THE DATA:
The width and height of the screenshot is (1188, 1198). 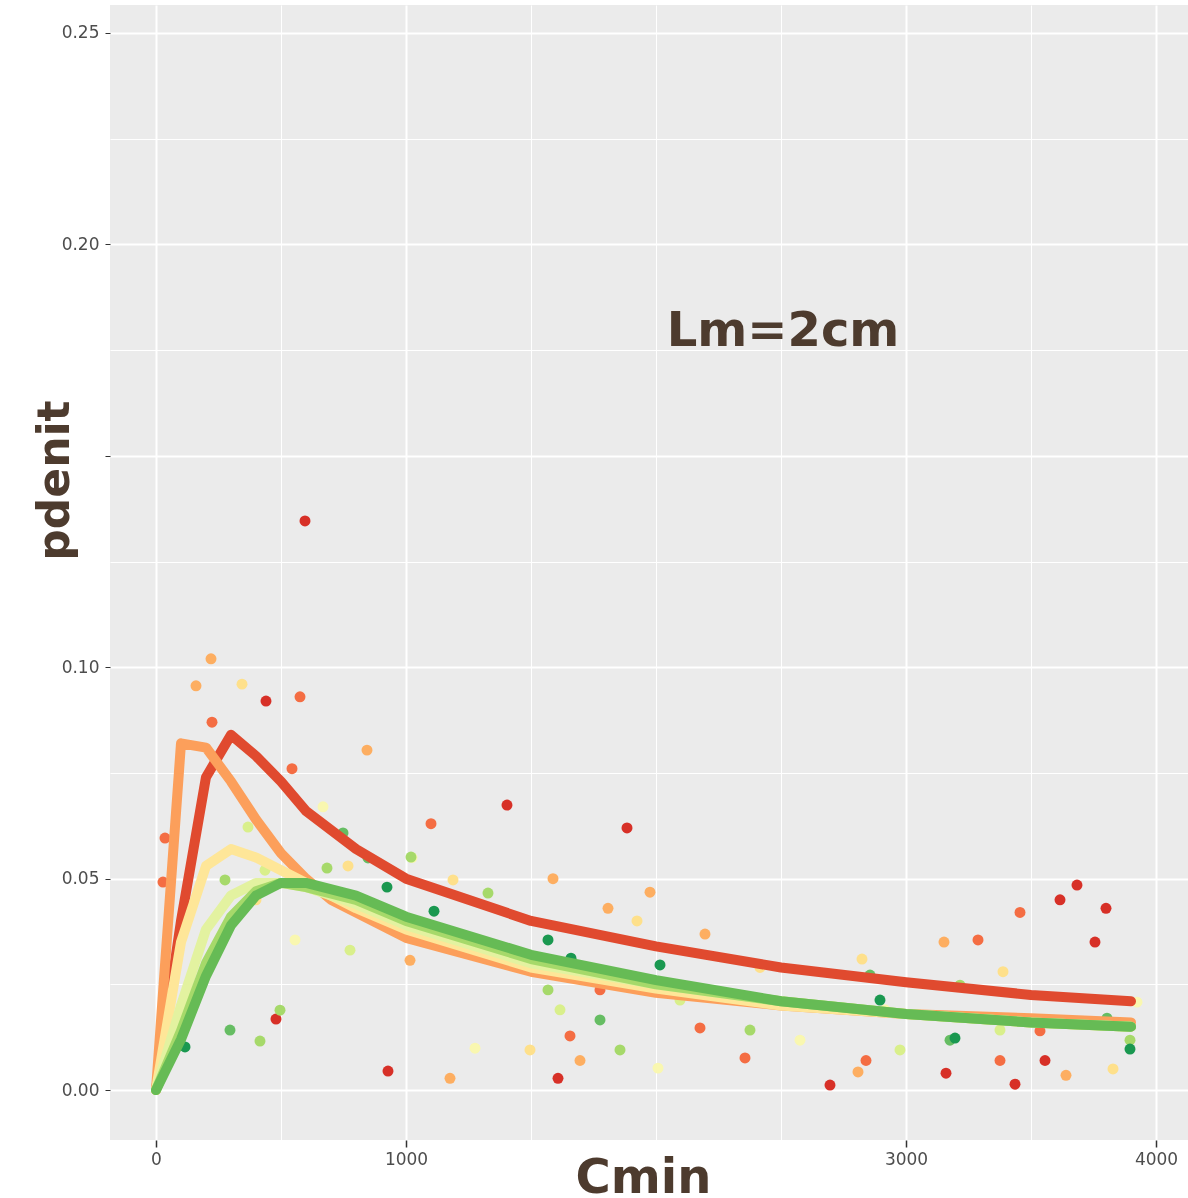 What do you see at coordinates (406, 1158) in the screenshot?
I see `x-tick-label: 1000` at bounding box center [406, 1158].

==

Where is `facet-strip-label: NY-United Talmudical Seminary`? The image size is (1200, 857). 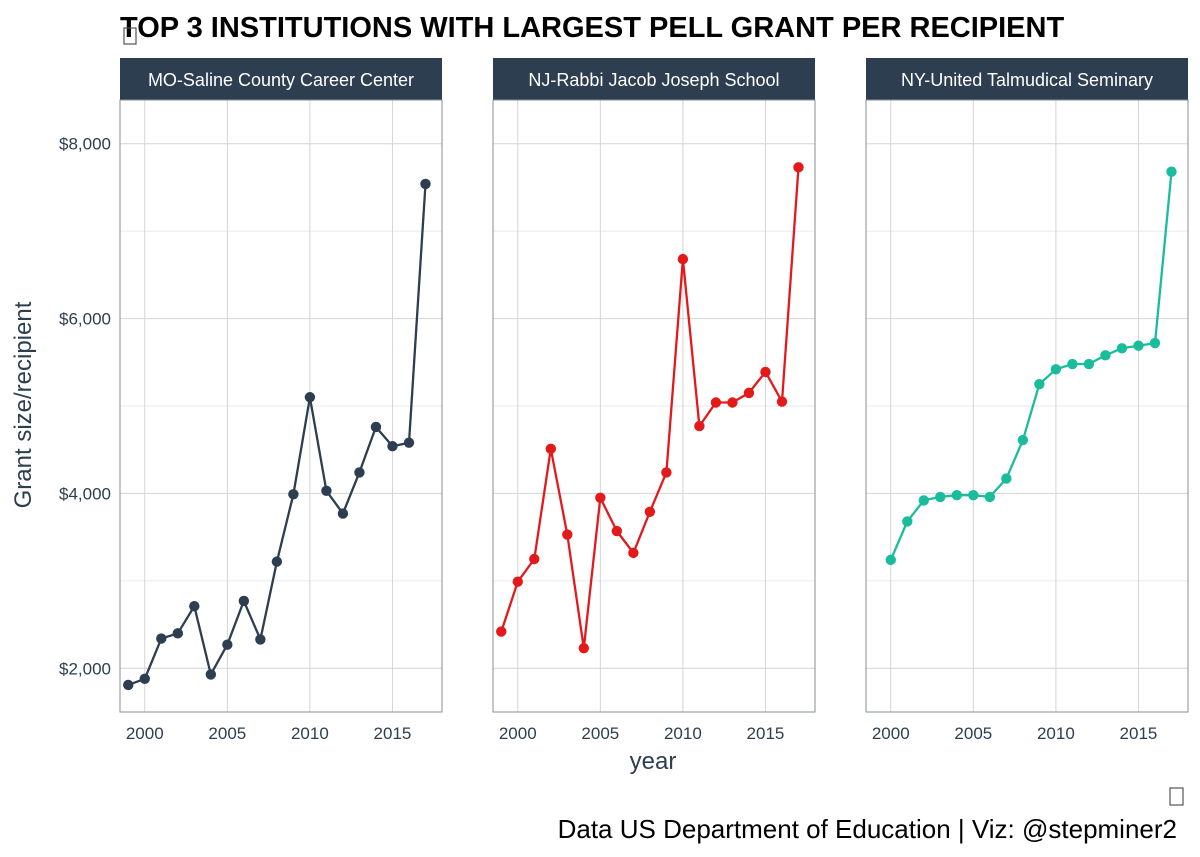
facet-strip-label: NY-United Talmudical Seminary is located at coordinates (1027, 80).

---

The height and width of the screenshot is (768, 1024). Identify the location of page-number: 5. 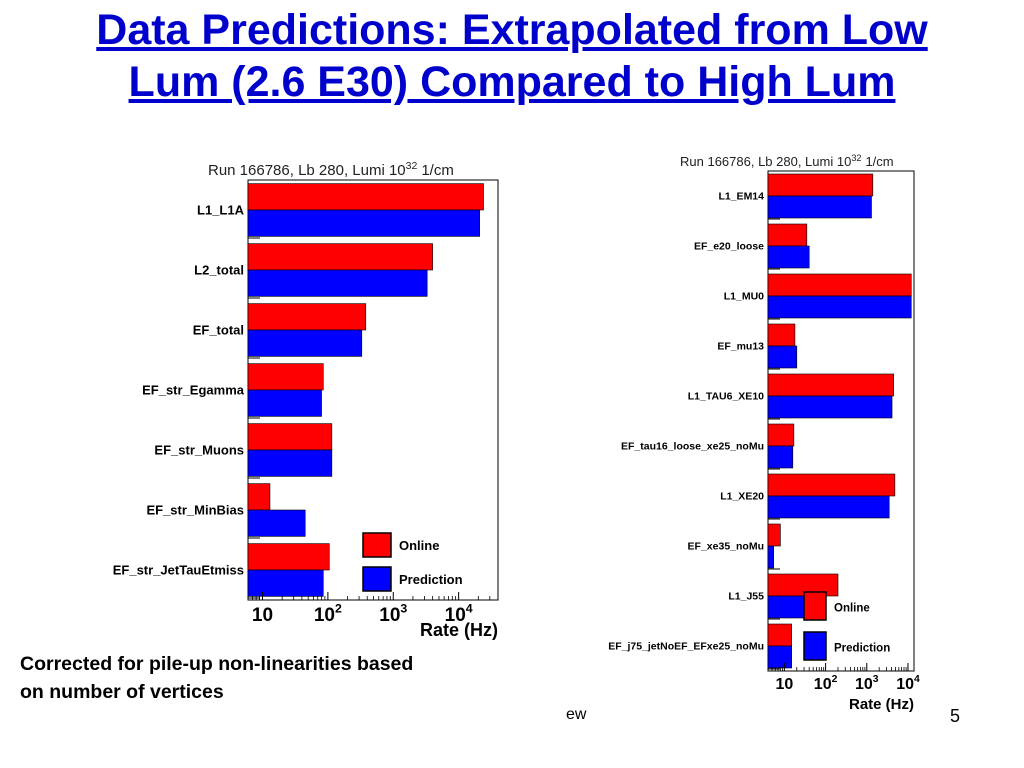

TASK: Write out the entries from the line that contains "is (1200, 857)." up to and including the line that contains "facet-strip-label: NY-United Talmudical Seminary is", leaving the pictures out of your answer.

WRITTEN RESPONSE:
Where is `facet-strip-label: NY-United Talmudical Seminary`? The image size is (1200, 857). 
facet-strip-label: NY-United Talmudical Seminary is located at coordinates (1027, 80).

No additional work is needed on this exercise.